FRESH

Hacker News

Home

Massive study detects AI fingerprints in millions of scientific papers

25 points by pseudolus

by WheelsAtLarge

1 subcomments

This is not surprising. People are going to seek the path of least resistance. I suspect many non english speaking academics can now get publish under their own name using LLM's as translators. My question is: Are LLMs making the papers easier to read? Some authors make it point to say what they want to say in the least understandable manner. That's been the past. Are things changing?

by alganet

1 subcomments

I decided to look at it more closely.
It is massive, lots of papers analyzed, but just the Abstract part of each.
One way you could look at it is: some authors used an LLM to create the abstract from the paper contents. "Hey, there's a lot of new books with AI covers"
One other way is: There could be a correlation between LLM usage in the abstract and LLM usage during the production or writing of the paper. "Hey, I wonder if this book with an AI cover also was written by an AI. It should be investigated"

by physicsguy

0 subcomment

I'm no longer in academia but I was asked to review a paper recently which was similar to one of my final papers, so I accepted.
The paper was written by four Chinese authors who had previously collaborated together. It was one of the worst papers I've ever seen. It went over the same ground as previous studies so in that sense there was nothing new, but more bizarrely it did things like state well known equations incorrectly (most notably one of Maxwell's equations) incorrectly and drifted off onto total tangents about how one might calculate certain things in an idealised situation that had no relevance to the method that the authors used.
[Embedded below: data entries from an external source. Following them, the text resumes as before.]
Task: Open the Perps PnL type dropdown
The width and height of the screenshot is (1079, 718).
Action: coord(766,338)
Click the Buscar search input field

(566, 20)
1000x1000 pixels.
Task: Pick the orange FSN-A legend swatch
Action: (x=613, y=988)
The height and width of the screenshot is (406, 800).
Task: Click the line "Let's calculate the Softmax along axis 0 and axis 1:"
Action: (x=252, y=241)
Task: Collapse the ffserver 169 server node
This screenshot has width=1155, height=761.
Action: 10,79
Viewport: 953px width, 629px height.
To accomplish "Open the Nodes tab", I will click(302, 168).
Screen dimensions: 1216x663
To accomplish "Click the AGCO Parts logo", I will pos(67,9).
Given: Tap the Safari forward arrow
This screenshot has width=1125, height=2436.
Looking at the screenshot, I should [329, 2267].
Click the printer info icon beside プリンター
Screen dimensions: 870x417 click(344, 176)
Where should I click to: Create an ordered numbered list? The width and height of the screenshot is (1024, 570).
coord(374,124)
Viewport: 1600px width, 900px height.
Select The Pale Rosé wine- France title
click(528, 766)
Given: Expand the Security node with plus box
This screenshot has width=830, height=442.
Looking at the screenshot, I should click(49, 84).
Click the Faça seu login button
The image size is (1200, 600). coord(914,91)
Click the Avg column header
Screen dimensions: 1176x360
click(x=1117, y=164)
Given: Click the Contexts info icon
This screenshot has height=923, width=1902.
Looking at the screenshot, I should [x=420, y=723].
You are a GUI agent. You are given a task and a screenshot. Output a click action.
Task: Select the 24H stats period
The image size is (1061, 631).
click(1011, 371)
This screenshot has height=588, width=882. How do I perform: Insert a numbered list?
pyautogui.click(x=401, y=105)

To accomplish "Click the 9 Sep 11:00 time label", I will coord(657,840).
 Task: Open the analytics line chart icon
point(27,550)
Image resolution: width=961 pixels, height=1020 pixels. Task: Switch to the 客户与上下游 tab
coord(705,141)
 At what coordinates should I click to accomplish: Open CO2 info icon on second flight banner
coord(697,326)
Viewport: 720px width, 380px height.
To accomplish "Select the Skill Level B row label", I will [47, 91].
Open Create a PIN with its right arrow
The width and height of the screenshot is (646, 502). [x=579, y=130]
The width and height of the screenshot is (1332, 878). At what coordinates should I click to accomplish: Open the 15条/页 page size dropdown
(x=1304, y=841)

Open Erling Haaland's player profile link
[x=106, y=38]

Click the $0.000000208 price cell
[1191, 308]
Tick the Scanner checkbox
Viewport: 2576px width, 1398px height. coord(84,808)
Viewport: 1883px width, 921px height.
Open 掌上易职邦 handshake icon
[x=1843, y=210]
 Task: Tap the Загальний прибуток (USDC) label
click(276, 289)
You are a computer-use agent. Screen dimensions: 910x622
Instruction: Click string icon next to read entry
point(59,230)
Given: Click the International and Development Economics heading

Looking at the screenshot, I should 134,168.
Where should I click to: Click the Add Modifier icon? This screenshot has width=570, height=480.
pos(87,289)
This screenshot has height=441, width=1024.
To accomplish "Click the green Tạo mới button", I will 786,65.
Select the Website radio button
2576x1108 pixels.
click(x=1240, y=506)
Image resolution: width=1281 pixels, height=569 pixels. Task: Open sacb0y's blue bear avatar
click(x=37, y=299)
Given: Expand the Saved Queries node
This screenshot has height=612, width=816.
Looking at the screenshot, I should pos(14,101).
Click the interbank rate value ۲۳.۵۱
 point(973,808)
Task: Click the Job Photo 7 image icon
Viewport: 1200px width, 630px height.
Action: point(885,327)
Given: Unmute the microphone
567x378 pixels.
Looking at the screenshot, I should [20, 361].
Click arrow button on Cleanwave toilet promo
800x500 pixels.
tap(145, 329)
My assumption is that they had generated the methods section using generative AI and not gone over it with even a cursory check.
But the worst part is that I recommended rejecting it outright, and the journal just sent it on to it's slightly less prestigious sister journal rather than doing so.

by orionsbelt

1 subcomments

While I am wary of AI being used to pump out crappy papers with bad science, I will say that many academics can be good in their fields while being quite bad at communicating clearly. I don't think it's a bad thing for a good scientist to use AI be used to take a genuine and scientifically interesting draft paper and use it to improve the writing so that it's clearer to the reader.

by garylkz

1 subcomments

Curious, currently how is the use of AI being detected from papers?
From the article I saw that they're using "excess words" as an indicator, is that a reliable method?
Also, is it possible that it's just autocorrect that added "excess words" when fixing grammar? If that's the case, should that be considered as "use of AI"?

by PeterStuer

0 subcomment

From the study:
" while our approach can detect unexpected lexical changes, it cannot separate different causes behind those changes, like multiple emerging topics or multiple emerging writing style changes. For example, our approach cannot distinguish word frequency increase due to direct LLM usage from word frequency increase due to people adopting LLM-preferred words and borrowing them for their own writing. For spoken language, there is emerging evidence for such influence of LLMs on human language usage (32). However, we hypothesize that this effect is much smaller and much slower. "
Since "unexpected" can be left out as there is no "expected" baseline, we are left with "detected lexical changes, cause unknown" followed by a purely speculative and unproven hypothesis.
That of course does not stop them from claiming: "In conclusion, our work showed that the effect of LLM usage on scientific writing is truly unprecedented".
This is slop. Even if you agree with the suspicion of widespread use of LLMs in Academic writing (I do, and anecdotally suspect even their upper bound is way underestimated) They did not show such an effect at all. They used a projection on a dataset, hypothesized, but did not investigate a cause.
But hey, let not the absence of information restrain us from pushing the agenda: "Our analysis can inform the necessary debate around LLM policies providing a measurement method for LLM usage". In other words, here is what we did not do but you can pretend we did anyway in citing us as if we did because nobody reads anything but the abstract and the conclusion.
As a bonus kicker: "We hope that future work will meticulously delve into tracking LLM usage more accurately and assess which policy changes are crucial to tackle the intricate challenges posed by the rise of LLMs in scientific publishing." I'm sure this sentence would flag this as LLM slop, even according to their own sloppy methodology.